I dipendenti delle fabbriche di abbigliamento dell’Etiopia , che lavorano per marchi come Guess, H & M e Calvin Klein, sono i meno pagati al mondo, con solo $ 26 al mese, secondo un rapporto pubblicato da LeMonde, la celebre testata giornalistica francese

L’Etiopia, che mira a diventare il principale centro manifatturiero del continente, ha sedotto gli investitori mettendo in evidenza la volontà dei dipendenti di lavorare per meno di un terzo dei salari dei lavoratori del Bangladesh, come sostiene il rapporto del Stern Center for Business and Industry. i diritti umani della New York University.
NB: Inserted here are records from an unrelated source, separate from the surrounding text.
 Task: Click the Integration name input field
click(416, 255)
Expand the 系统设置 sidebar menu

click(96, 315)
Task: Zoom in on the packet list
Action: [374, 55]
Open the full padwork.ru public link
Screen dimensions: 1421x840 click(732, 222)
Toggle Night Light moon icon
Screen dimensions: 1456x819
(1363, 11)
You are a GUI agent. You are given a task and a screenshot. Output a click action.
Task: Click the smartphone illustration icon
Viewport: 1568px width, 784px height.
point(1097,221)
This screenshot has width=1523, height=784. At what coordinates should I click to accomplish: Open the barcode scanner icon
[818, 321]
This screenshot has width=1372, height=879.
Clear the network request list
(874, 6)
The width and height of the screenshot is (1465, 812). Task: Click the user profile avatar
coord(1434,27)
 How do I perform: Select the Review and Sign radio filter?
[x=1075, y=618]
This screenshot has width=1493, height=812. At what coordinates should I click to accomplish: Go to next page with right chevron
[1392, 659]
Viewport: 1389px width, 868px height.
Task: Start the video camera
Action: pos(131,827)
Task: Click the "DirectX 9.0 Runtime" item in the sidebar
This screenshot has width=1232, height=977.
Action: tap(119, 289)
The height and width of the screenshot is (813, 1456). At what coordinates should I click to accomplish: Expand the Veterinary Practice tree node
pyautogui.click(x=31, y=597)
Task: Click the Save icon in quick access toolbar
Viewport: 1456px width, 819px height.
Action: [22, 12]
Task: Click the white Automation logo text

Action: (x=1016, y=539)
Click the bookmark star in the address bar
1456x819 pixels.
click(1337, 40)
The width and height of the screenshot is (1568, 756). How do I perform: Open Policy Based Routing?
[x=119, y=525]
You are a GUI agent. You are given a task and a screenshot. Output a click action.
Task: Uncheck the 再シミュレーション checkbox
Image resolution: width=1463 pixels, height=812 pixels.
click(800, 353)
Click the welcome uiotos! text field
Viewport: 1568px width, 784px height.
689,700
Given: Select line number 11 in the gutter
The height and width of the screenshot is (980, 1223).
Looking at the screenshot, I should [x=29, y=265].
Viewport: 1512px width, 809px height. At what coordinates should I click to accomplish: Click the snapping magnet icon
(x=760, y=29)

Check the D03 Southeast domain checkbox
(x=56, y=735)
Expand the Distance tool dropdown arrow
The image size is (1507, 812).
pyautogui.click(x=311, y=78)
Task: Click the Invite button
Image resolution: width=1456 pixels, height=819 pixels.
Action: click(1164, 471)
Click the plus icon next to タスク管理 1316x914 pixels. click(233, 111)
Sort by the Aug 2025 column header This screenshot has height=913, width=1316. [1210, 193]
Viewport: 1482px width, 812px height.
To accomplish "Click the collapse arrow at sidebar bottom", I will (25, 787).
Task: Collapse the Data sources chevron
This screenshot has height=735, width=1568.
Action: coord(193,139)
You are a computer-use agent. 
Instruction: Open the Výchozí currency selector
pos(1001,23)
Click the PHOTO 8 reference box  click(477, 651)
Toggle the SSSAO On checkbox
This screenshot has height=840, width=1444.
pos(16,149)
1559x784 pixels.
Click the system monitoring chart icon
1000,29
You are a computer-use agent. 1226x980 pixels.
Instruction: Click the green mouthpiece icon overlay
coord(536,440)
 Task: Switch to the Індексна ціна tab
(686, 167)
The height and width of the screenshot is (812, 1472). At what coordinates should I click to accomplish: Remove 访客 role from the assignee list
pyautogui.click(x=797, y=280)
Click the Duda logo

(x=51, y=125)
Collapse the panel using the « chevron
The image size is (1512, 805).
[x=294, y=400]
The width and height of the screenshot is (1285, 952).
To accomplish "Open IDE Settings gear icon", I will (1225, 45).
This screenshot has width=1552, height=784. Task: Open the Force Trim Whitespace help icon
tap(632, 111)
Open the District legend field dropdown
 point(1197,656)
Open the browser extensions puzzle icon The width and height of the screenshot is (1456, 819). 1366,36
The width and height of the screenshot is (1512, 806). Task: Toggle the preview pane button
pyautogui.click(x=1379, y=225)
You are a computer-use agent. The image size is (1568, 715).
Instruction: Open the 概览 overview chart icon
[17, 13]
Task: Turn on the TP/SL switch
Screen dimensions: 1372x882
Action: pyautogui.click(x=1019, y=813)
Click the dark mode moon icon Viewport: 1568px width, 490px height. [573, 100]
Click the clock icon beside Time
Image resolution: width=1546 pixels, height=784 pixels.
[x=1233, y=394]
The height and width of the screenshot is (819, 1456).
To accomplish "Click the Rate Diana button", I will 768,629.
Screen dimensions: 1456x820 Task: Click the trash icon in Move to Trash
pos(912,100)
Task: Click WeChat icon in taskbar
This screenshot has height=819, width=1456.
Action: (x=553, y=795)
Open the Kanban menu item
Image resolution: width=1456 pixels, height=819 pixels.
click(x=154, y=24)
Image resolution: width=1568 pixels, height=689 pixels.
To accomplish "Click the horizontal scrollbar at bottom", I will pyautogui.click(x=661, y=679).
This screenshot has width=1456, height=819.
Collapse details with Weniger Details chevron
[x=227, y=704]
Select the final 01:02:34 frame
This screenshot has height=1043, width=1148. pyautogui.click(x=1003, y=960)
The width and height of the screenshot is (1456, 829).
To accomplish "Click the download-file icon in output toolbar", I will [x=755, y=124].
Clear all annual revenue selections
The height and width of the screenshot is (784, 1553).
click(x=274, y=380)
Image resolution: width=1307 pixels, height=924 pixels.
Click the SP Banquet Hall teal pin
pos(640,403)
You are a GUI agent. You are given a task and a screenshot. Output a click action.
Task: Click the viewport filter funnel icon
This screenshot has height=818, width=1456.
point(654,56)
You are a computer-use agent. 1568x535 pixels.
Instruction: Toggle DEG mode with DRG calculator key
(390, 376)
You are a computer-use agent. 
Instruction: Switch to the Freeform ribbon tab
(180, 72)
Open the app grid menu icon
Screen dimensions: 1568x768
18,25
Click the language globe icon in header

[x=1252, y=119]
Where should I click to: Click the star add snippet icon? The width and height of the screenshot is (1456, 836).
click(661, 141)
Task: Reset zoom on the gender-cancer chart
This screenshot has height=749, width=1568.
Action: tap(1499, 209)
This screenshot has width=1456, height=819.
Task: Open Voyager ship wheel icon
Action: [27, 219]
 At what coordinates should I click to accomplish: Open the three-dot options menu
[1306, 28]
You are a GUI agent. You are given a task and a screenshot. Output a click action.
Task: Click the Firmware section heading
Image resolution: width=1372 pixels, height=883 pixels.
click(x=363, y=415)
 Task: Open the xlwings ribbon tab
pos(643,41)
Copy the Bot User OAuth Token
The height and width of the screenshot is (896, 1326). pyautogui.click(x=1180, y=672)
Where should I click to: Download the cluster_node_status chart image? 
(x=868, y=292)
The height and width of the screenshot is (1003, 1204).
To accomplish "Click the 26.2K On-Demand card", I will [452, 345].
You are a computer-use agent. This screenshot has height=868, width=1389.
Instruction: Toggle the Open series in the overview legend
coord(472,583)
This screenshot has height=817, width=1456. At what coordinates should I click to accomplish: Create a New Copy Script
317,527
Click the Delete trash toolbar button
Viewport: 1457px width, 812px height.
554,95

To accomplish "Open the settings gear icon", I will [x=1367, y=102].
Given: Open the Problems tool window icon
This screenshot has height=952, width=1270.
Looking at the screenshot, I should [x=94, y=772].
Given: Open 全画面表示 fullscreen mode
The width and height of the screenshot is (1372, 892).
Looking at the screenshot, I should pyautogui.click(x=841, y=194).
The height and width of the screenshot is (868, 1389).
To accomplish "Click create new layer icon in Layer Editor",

Secondo questo studio intitolato “Made in Ethiopia: le sfide della nuova frontiera dell’industria dell’abbigliamento”, i lavoratori del Bangladesh, notoriamente mal pagati, guadagnano $ 95 al mese, quelli in Kenya $ 207 e quelli in Cina $ 326.

“Piuttosto che la forza lavoro docile ed economica promossa in Etiopia, i fornitori con sede all’estero hanno incontrato dipendenti che non sono soddisfatti delle loro retribuzioni e condizioni di vita e che vogliono protestare sempre di più fermando il lavoro. O addirittura dimettersi , afferma il vicedirettore del centro, Paul Barrett. Nel loro entusiasmo di creare un marchio “Made in Ethiopia”, il governo, i marchi globali e i produttori stranieri non prevedevano che il salario di base fosse semplicemente troppo basso perché i lavoratori potessero vivere. “

Un modello di sviluppo che non rispetta i lavoratori

Secondo il rapporto, gli addetti all’abbigliamento, molti dei quali donne, lottano per avere diritti sindacali, sono scarsamente addestrati e ci sono conflitti culturali con i dirigenti delle fabbriche asiatiche. Lo studio ha esaminato l’Hawassa Industrial Park (sud), uno dei cinque centri industriali inaugurati dal governo dal 2014, che impiega 25.000 persone e produce abbigliamento per marchi di tutto il mondo. A lungo termine, vi dovrebbero lavorare circa 60.000 persone. Aziende cinesi, indiane e dello Sri Lanka hanno aperto fabbriche in questo parco.

Il governo prevede che le esportazioni di indumenti, attualmente del valore di $ 145 milioni all’anno, saliranno a circa $ 30 miliardi. Un obiettivo che “sembra irrealistico”, secondo il rapporto, se non altro perché i bassi salari hanno portato a una scarsa produttività, a ripetuti scioperi e ad un elevato turnover. Le fabbriche hanno sostituito in media tutti i loro dipendenti ogni dodici mesi, afferma il rapporto.

L’Etiopia è il secondo paese più popoloso dell’Africa, con circa 105 milioni di persone che vivono ancora in gran parte in agricoltura e affrontano siccità e povertà. L’unico auspicio che possiamo fare è che la pressione internazionale spinga il governo etiope a introdurre un salario minimo e sviluppare un piano economico a lungo termine per rafforzare l’industria dell’abbigliamento, senza sfruttare i lavoratori.